The pit made him godly
While Jacob’s sons were living with THE guy chosen by God, Joseph was in a pit. Then he was a slave, and then was imprisoned for over a decade. And yet, he is later seen saving a nation from starvation, becoming a powerful governmental ruler, and forgiving from his heart his awful brothers. It was ironically not living among the people of God that made Joseph great; it was rather his sufferings. In the words of Paul…
Suffering produces endurance, and endurance produces character, and character produces hope.” (Romans 5:3b-4).
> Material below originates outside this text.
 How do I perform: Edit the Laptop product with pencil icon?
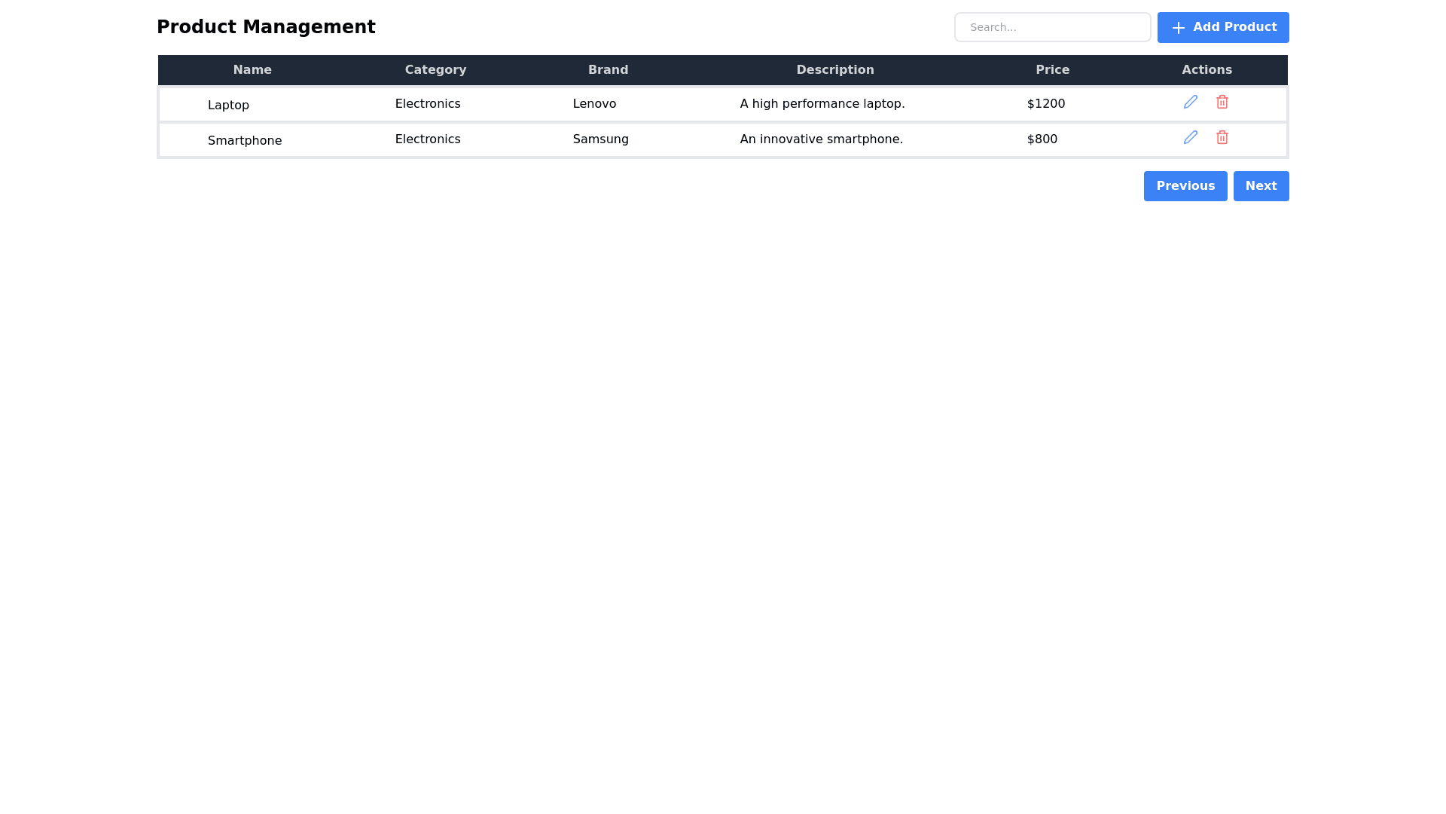pos(1190,102)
“Well…” you might be thinking, “It was actually God who made him great.” While this is very true, the plain language of Scripture says that suffering produces excellent character. We all know that it is God behind the suffering making greatness, but on a day to day basis, it was the suffering that Joseph came face to face with. Joseph learned to trust God while in prison. He learned to honor his master by day-in and day-out taking care of his possessions with love in his heart. That day to day faithfulness made it so that he wouldn’t dare touch what was most precious to his master – his wife. Joseph had decades to plot revenge on his brothers, but, while in prison, he learned to trust that God had a plan for their great evil. You see, Joseph’s righteousness surpassed that of his brothers’ because he suffered while living in a pagan land. His distress refined him in a way that living at home with daddy would not have.
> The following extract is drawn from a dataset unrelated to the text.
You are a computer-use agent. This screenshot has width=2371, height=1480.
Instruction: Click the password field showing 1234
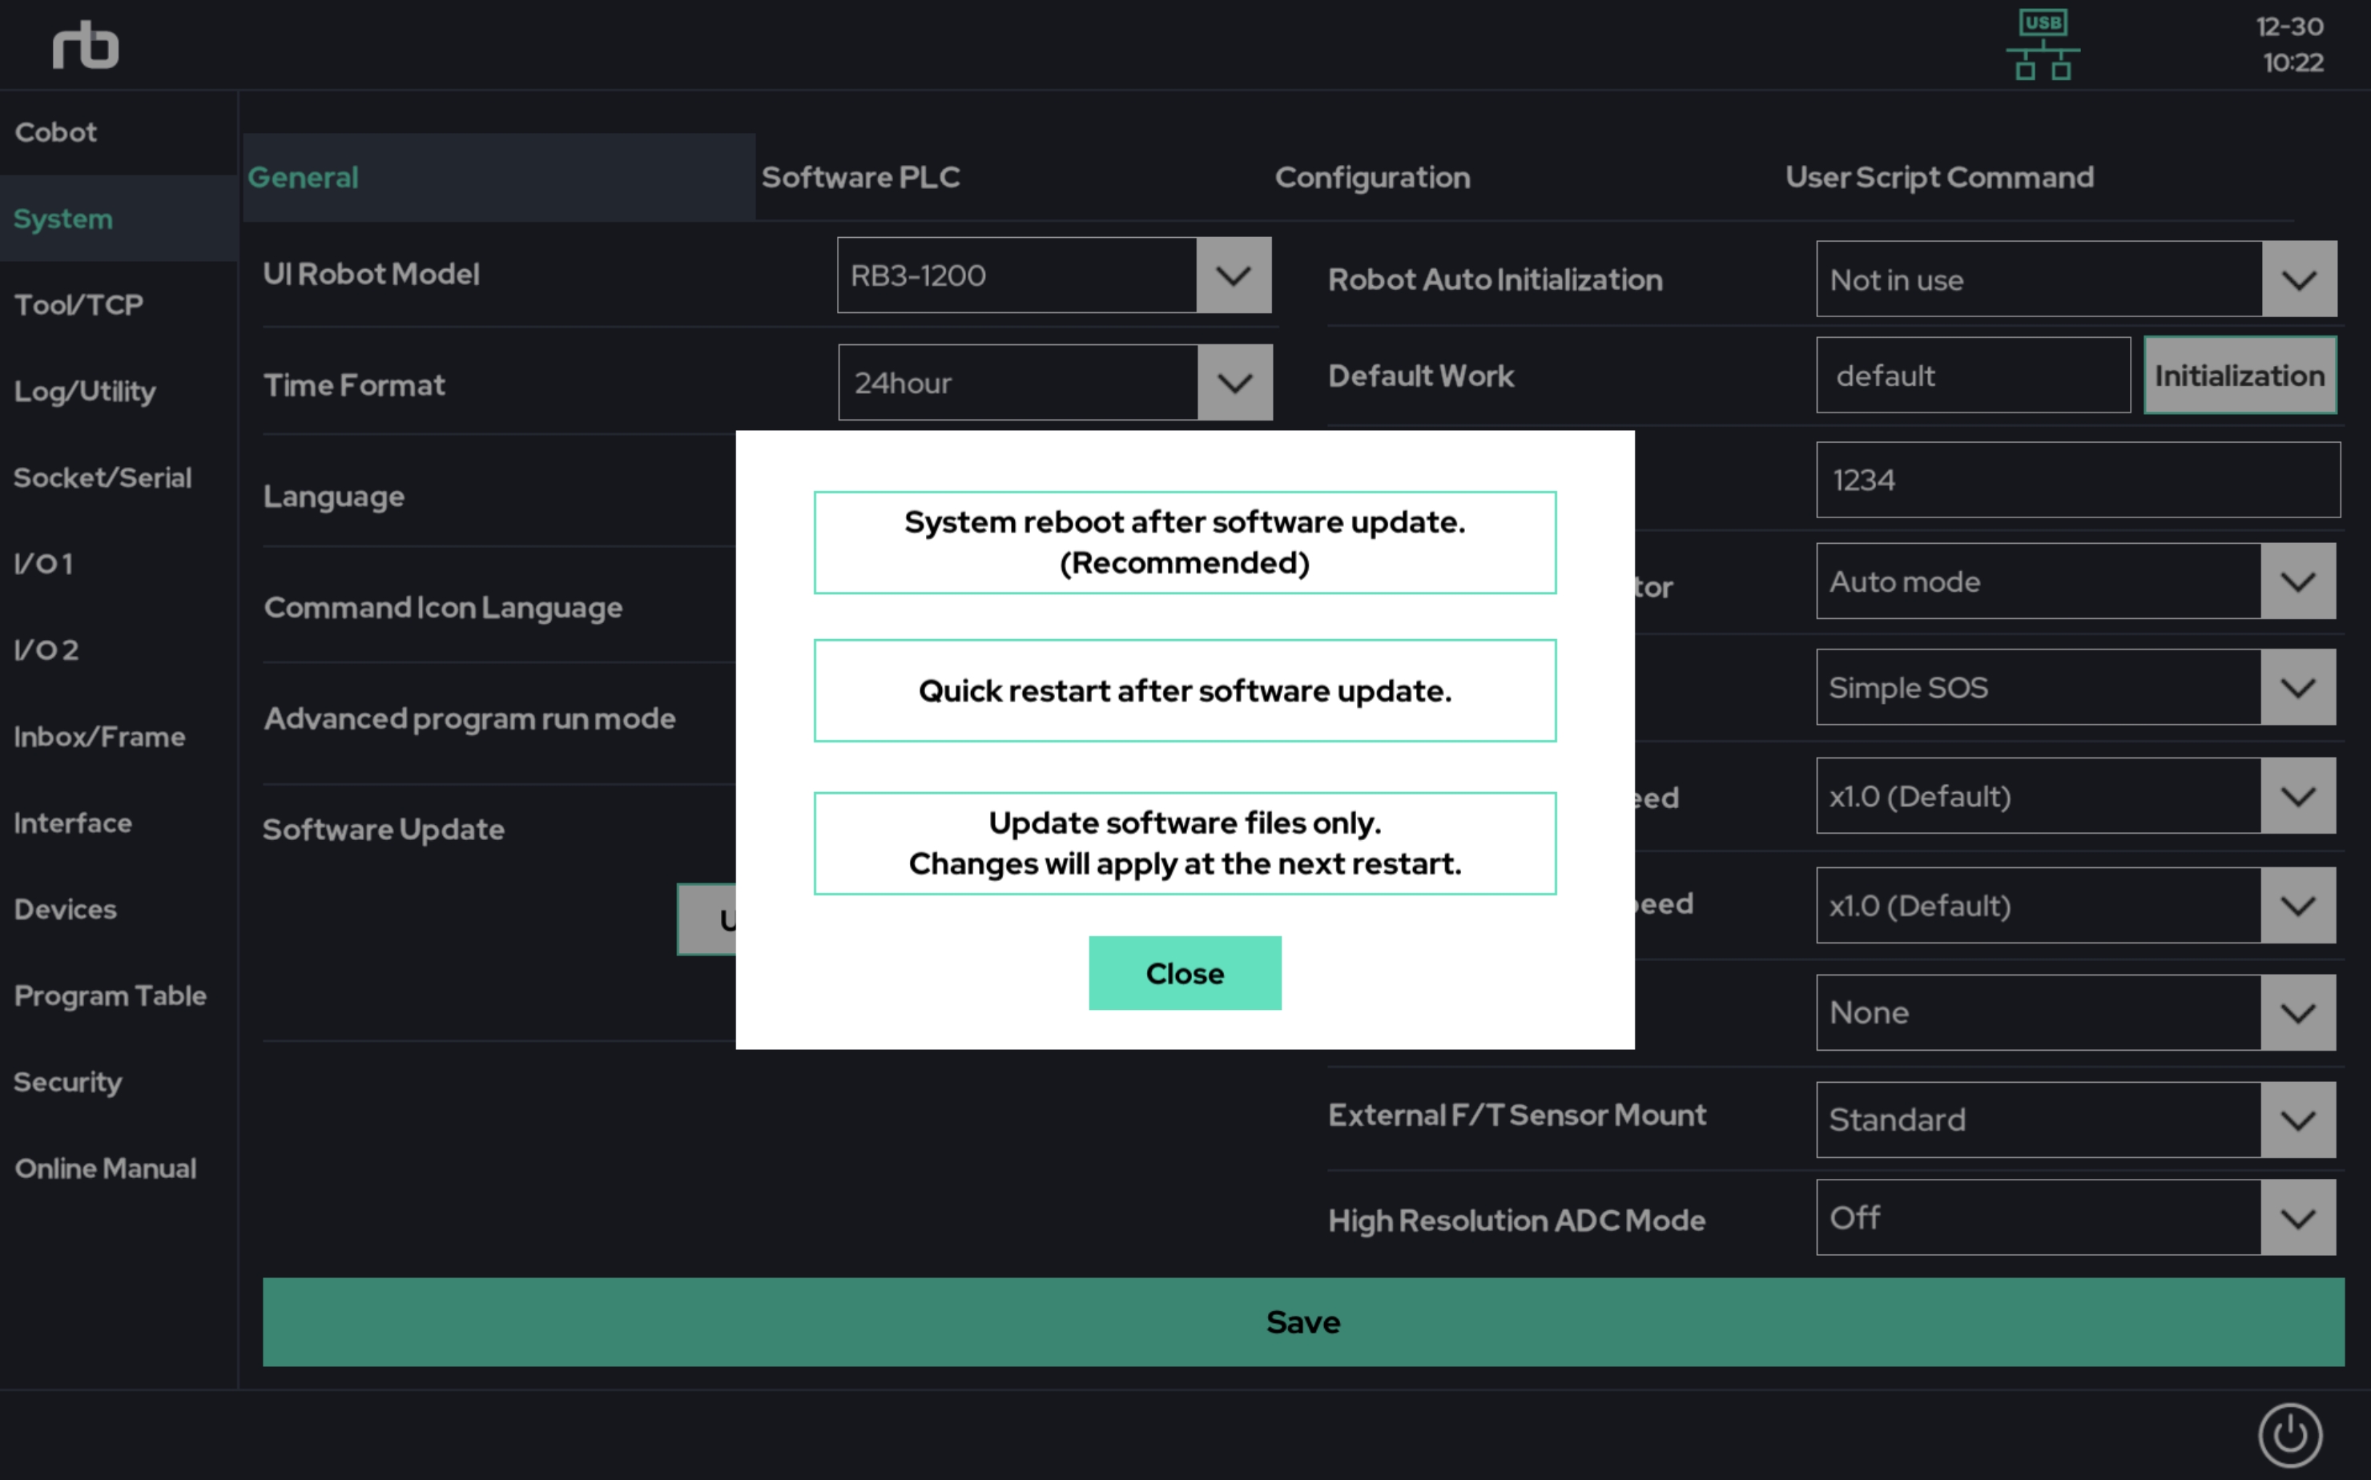coord(2076,480)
Suffering is better than a million sermons about suffering
So, to those who love the local church and love all the common graces that you experience among the people of God, know that the God of Joseph is your God as well. Joseph may have left the people of God, but he did not leave God. God was with him in the pit, in the temptation, and in the misery. You can listen to a million sermons about learning to forgive. Yet, living among people who steal gives you the opportunity to put what you know into practice. You can memorize Romans 13, but actually living in a place where you have the opportunity to honor those authorities who try to take bribes from you gives you the chance to obey that passage from the heart. Love for the existing, mature local church is a good thing, but looking into the eyes of a totally lost unbeliever and praying and working until that unbeliever becomes your pastor may perhaps be greater. The life of Joseph shows us that living among the unfaithful in a foreign land grows your faith in a way it wouldn’t have grown had stayed among the faithful.